To verify that this was a software problem and not a hardware problem, I whipped out the handy Windows sound recorder, the free utility that comes with Windows operating systems, and I recorded the audio from the tape deck. The Windows utility will only record 60 seconds of audio, but that audio sounded great. I also recorded other streaming audio with the Windows sound recorder, and it sounded great as well. Then I switched to the PlusDeck software and tried to record on that. Sure enough, I got the same terrible sound quality, so I know this was not a hardware problem. It was in fact a software problem. Again, it's no surprise because nearly all the software I've seen from Korean companies is of very low quality. Much of it just flat out doesn't work as advertised.

There was no technical support number offered on the PlusDeck web site, and there was very limited information offered there. No updates to the software beyond what I was already running were mentioned, so it was at this point that I decided, "Well, the product is just not going to work," and decided to return it.

One thing that's interesting is that the documentation was of acceptable quality, which is very unusual for a Korean hardware manufacturer. I've read elsewhere on the internet that some people weren't happy with the PlusDeck documentation, but I thought it was quite good.

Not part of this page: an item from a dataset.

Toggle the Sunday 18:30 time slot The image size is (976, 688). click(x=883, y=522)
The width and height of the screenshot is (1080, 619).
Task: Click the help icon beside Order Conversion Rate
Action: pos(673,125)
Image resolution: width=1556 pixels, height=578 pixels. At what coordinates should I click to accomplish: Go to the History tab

Overall, I'm baffled by this experience with the PlusDeck product. Why would a company spend hundreds of thousands of dollars, maybe millions, developing a piece of hardware that seems to work quite well by itself, and couple that with documentation that seems to be of unusually high quality, and then bundle with it a piece of software that absolutely does not work? If the product had good software, it would be perfect. It would have received my recommendation, and it would have been quite useful for many people. However, with the weak software, it is utterly useless.

I can only conclude that this product is not ready for primetime. Its developers came up short on the software side, and this product will fail in the marketplace unless something very different is attempted with the software. I'm baffled because writing software that records quality sound files is not that difficult. There are thousands of shareware authors who have managed to figure this out. I don't know why an apparently well-funded Korean corporation couldn't make it work correctly.

For those of you out there who are looking to convert cassette tapes to CDs, or some other digital format, there is one other standalone product made by Tascam. Unfortunately, it's about an $800 product. It's a rack-mounted system designed for professional audio dubbing, and it converts cassette tapes to CD-R's. It costs about $800 at MusiciansFriend.com, but that's a whole lot of money to convert some old cassette tapes. This PlusDeck product was only about $135. Clearly, there may be room in the marketplace for something near the $100 to $200 range that does convert cassette tapes to wav files or MP3 files, but sadly, this PlusDeck product is definitely not it.

So for those out there who are looking for a cassette tape converter, you're going to have to keep looking. My recommendation is that you steer clear of this product, and that you take a very close look at any products from Korean hardware companies to make sure that they actually do what's promised. This is especially the case if they have a software component, because I consistently find that the software from Korean manufacturers is lacking, and a lot of it just flat out doesn't work.